[Записи с текстом и расположением объектов]
=====

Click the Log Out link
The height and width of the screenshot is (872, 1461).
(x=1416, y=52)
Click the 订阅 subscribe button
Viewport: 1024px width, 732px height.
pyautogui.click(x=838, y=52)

=====

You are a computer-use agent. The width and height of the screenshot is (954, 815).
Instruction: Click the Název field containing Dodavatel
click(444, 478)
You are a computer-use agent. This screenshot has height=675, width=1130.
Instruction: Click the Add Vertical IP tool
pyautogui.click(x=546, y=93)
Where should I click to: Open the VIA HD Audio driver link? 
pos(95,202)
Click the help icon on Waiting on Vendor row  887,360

=====

→ **ЗАДАНИЕ**: Пожалуйста, преобразуйте в нумерованный список только строки записей, начиная со строки, содержащей «Click the 订阅 subscribe button», и заканчивая строкой, содержащей «pyautogui.click(x=838, y=52)». Пустые строки опустите.

→ **РЕЗУЛЬТАТ ВЫПОЛНЕНИЯ**:
1. Click the 订阅 subscribe button
2. Viewport: 1024px width, 732px height.
3. pyautogui.click(x=838, y=52)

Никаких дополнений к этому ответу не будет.